Each line from the one that contains "Where should I click to: Click the 摘要" through the last line of the listing below is to be returned exactly as it stands, and nothing else.

----------------

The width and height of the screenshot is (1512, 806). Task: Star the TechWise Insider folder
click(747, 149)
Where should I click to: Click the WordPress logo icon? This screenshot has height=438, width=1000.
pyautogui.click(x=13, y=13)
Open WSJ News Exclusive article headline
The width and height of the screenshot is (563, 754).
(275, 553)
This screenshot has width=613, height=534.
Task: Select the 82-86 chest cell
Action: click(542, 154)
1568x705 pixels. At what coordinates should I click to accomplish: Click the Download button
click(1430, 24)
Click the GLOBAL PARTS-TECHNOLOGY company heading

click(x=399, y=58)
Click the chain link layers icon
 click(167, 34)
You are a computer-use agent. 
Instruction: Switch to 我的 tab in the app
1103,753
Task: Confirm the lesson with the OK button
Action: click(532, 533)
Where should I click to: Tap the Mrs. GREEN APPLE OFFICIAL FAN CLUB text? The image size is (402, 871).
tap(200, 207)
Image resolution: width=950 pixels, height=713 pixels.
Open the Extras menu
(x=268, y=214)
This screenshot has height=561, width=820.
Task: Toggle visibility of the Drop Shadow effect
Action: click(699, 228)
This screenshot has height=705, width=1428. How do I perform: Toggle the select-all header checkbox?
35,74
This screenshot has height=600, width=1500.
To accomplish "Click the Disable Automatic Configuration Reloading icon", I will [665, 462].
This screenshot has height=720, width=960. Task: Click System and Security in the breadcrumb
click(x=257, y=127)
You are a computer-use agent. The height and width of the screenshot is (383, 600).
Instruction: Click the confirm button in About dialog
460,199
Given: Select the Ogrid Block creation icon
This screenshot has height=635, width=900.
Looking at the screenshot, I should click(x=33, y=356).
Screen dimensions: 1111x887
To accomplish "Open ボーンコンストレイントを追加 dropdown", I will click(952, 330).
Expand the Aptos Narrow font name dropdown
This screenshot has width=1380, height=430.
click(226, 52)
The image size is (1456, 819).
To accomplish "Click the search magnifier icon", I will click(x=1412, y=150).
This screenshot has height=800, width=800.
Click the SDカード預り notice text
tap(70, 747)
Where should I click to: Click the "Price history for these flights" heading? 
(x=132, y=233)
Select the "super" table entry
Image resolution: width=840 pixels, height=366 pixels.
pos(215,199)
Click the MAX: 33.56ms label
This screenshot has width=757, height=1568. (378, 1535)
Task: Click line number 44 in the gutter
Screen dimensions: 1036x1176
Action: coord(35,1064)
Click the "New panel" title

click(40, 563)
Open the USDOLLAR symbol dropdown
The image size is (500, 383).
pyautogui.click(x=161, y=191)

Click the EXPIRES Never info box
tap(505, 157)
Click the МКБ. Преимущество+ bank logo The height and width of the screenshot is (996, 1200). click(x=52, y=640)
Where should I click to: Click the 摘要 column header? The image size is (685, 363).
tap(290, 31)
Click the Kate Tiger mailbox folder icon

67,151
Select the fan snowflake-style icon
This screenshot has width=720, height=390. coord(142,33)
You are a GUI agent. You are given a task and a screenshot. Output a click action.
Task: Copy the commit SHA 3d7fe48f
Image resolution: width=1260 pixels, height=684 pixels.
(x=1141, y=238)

----------------

__Answer to this exercise__.
Where should I click to: Click the 摘要 column header? The image size is (685, 363).
tap(290, 31)
Click the Kate Tiger mailbox folder icon

67,151
Select the fan snowflake-style icon
This screenshot has width=720, height=390. coord(142,33)
You are a GUI agent. You are given a task and a screenshot. Output a click action.
Task: Copy the commit SHA 3d7fe48f
Image resolution: width=1260 pixels, height=684 pixels.
(x=1141, y=238)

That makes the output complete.